**DO THIS:** Reproduce the data from its first line through the line with "point(39,298)", changing "Screen dimensions" to "Screen size" wherever it occurs and keeping everything else the same.

====== EXTRACTED INFORMATION

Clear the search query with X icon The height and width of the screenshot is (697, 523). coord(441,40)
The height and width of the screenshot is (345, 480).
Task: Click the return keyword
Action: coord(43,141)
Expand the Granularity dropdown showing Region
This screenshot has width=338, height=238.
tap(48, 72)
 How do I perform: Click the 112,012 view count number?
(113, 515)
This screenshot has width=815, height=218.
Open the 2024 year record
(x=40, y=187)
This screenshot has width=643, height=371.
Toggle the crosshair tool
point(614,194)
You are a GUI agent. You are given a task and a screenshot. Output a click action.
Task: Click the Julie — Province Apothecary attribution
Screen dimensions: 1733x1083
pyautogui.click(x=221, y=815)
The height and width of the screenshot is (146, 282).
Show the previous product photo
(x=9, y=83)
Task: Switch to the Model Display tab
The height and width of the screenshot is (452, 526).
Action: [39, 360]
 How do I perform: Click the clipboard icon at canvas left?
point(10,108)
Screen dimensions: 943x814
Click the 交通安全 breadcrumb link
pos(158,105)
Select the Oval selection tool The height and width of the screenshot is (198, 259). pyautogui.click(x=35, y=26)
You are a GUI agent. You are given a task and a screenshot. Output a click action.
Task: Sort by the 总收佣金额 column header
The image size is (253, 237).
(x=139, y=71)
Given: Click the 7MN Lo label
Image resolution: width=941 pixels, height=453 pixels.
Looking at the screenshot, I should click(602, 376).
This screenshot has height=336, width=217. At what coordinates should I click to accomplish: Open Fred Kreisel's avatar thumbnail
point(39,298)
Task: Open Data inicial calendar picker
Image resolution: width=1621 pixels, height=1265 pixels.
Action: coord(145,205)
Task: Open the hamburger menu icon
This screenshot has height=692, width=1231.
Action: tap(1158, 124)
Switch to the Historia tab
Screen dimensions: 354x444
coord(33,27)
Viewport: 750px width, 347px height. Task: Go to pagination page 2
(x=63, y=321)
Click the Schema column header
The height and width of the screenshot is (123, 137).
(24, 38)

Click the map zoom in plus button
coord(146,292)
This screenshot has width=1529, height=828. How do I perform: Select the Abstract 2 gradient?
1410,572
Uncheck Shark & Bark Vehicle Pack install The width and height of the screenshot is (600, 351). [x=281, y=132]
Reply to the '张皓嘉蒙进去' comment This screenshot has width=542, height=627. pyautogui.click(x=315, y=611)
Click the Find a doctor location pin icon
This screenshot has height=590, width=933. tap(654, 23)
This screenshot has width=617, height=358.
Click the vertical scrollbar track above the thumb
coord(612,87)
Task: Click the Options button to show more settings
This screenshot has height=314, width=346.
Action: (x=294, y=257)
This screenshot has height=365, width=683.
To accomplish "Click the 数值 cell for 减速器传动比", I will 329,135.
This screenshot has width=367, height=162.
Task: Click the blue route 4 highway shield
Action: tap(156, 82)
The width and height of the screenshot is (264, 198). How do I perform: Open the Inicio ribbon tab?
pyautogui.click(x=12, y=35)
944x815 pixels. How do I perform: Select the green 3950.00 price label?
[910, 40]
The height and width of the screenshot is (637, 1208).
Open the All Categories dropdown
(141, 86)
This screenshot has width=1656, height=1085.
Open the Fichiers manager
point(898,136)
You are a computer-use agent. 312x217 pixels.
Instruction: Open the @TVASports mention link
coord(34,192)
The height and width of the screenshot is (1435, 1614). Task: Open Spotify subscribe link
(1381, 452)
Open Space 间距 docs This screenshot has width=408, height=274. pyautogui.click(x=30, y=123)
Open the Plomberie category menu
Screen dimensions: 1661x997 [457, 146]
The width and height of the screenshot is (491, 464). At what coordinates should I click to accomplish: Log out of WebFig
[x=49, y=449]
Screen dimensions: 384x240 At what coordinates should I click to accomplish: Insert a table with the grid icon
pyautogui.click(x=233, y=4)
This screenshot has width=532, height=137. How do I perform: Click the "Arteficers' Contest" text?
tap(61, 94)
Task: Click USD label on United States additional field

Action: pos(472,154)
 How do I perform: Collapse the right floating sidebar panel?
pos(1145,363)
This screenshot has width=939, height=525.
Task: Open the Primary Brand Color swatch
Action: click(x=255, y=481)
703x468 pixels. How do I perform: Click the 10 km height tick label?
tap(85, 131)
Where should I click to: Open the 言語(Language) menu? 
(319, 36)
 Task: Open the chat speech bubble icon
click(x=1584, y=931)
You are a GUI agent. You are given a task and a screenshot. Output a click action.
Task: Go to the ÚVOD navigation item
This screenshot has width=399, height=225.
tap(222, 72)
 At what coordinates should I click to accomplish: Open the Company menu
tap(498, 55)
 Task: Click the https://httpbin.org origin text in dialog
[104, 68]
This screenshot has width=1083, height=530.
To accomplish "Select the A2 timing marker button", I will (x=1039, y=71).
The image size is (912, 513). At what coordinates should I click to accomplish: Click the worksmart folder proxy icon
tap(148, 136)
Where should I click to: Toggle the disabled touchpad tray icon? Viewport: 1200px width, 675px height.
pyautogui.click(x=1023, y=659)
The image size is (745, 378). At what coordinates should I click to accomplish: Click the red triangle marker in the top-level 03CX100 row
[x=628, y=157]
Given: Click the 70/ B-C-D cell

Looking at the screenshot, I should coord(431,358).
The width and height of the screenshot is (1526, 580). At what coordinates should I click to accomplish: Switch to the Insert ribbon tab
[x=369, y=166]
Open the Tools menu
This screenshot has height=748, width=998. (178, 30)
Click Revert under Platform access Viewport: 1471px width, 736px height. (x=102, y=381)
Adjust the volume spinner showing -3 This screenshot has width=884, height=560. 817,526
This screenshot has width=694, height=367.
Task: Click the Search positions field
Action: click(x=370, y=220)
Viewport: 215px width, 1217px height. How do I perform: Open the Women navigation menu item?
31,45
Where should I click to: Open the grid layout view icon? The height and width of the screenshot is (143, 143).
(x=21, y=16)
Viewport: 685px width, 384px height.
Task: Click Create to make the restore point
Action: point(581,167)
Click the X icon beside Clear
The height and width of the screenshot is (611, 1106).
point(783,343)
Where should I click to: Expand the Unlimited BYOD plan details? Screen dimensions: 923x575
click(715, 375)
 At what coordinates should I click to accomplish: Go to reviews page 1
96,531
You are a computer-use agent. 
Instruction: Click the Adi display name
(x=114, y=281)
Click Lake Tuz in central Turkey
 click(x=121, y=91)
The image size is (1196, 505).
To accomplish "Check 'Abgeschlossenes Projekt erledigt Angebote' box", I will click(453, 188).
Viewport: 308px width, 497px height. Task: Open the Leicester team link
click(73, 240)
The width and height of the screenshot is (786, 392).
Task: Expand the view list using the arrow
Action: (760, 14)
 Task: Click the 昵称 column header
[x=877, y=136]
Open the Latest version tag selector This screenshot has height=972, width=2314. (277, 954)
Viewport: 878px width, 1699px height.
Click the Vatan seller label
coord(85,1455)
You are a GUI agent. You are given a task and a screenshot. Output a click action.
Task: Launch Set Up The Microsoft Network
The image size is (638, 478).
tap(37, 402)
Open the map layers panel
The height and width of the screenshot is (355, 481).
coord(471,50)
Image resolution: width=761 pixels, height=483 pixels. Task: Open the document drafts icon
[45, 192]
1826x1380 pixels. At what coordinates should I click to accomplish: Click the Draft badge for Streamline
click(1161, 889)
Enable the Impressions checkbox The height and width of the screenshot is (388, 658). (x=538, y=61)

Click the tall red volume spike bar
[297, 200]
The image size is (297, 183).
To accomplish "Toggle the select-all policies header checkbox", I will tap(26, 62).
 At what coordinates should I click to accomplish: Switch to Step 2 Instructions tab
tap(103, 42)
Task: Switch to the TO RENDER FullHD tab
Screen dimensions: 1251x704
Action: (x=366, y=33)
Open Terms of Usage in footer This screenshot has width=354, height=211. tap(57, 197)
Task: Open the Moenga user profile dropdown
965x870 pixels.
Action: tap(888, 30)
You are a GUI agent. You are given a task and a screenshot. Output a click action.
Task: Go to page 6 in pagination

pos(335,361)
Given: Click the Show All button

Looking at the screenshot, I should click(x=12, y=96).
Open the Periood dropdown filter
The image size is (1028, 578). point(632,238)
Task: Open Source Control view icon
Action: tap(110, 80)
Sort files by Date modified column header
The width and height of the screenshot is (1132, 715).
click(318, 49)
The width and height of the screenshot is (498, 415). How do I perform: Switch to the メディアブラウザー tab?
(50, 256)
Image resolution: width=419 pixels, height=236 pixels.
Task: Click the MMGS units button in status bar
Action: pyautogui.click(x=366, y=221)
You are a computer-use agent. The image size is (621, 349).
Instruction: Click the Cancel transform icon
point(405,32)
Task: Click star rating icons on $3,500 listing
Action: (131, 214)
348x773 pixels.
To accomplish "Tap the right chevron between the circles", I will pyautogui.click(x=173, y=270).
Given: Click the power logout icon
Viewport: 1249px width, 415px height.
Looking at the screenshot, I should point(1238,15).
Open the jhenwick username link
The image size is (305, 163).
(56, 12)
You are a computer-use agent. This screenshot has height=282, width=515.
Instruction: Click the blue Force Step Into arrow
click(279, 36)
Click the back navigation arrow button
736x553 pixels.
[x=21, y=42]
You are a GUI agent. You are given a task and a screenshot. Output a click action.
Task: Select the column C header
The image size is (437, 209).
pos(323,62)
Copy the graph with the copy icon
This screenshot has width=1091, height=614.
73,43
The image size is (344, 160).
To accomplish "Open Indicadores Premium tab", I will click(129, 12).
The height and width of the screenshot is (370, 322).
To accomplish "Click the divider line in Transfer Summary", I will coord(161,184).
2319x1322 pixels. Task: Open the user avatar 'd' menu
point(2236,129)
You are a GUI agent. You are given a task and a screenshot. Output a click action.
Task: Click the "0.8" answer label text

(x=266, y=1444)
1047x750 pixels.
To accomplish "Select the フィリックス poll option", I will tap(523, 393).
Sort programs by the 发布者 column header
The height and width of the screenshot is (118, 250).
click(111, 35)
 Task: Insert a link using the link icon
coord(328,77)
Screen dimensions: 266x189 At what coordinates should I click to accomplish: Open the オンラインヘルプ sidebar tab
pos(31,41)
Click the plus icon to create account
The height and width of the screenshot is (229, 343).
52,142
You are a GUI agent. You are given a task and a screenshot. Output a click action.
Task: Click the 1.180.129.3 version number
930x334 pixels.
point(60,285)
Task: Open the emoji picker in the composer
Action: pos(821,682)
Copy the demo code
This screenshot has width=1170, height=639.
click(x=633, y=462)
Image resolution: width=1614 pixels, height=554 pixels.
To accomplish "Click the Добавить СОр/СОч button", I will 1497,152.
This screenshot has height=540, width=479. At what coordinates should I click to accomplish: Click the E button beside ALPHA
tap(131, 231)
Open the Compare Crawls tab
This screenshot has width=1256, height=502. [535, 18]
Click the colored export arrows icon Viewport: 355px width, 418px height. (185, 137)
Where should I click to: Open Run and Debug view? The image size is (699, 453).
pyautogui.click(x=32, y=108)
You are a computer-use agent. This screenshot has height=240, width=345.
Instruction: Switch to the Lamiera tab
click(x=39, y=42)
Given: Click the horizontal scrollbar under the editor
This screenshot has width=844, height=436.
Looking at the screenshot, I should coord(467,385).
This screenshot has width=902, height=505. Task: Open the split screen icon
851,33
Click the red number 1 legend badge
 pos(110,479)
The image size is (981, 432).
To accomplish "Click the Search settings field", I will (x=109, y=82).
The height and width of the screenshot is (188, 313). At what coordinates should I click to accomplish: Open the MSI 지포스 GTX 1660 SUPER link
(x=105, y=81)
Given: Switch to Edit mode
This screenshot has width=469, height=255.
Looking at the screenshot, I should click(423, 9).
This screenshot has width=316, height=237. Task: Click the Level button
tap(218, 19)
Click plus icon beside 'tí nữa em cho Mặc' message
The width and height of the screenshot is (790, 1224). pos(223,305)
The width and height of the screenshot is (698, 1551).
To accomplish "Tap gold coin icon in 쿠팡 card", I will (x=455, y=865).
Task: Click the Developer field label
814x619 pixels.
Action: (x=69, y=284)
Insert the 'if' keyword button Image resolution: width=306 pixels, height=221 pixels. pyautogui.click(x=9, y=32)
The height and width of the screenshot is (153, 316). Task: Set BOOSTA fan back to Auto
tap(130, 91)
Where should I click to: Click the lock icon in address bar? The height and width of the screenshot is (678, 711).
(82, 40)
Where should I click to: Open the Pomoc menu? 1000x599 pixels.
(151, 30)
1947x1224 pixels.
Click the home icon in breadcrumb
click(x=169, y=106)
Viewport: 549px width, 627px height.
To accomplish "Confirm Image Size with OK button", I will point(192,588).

============

**RESULT BELOW:**
Clear the search query with X icon The height and width of the screenshot is (697, 523). coord(441,40)
The height and width of the screenshot is (345, 480).
Task: Click the return keyword
Action: coord(43,141)
Expand the Granularity dropdown showing Region
This screenshot has width=338, height=238.
tap(48, 72)
 How do I perform: Click the 112,012 view count number?
(113, 515)
This screenshot has width=815, height=218.
Open the 2024 year record
(x=40, y=187)
This screenshot has width=643, height=371.
Toggle the crosshair tool
point(614,194)
You are a GUI agent. You are given a task and a screenshot. Output a click action.
Task: Click the Julie — Province Apothecary attribution
Screen size: 1733x1083
pyautogui.click(x=221, y=815)
The height and width of the screenshot is (146, 282).
Show the previous product photo
(x=9, y=83)
Task: Switch to the Model Display tab
The height and width of the screenshot is (452, 526).
Action: [39, 360]
 How do I perform: Click the clipboard icon at canvas left?
point(10,108)
Screen size: 943x814
Click the 交通安全 breadcrumb link
pos(158,105)
Select the Oval selection tool The height and width of the screenshot is (198, 259). pyautogui.click(x=35, y=26)
You are a GUI agent. You are given a task and a screenshot. Output a click action.
Task: Sort by the 总收佣金额 column header
The image size is (253, 237).
(x=139, y=71)
Given: Click the 7MN Lo label
Image resolution: width=941 pixels, height=453 pixels.
Looking at the screenshot, I should click(602, 376).
This screenshot has height=336, width=217. At what coordinates should I click to accomplish: Open Fred Kreisel's avatar thumbnail
point(39,298)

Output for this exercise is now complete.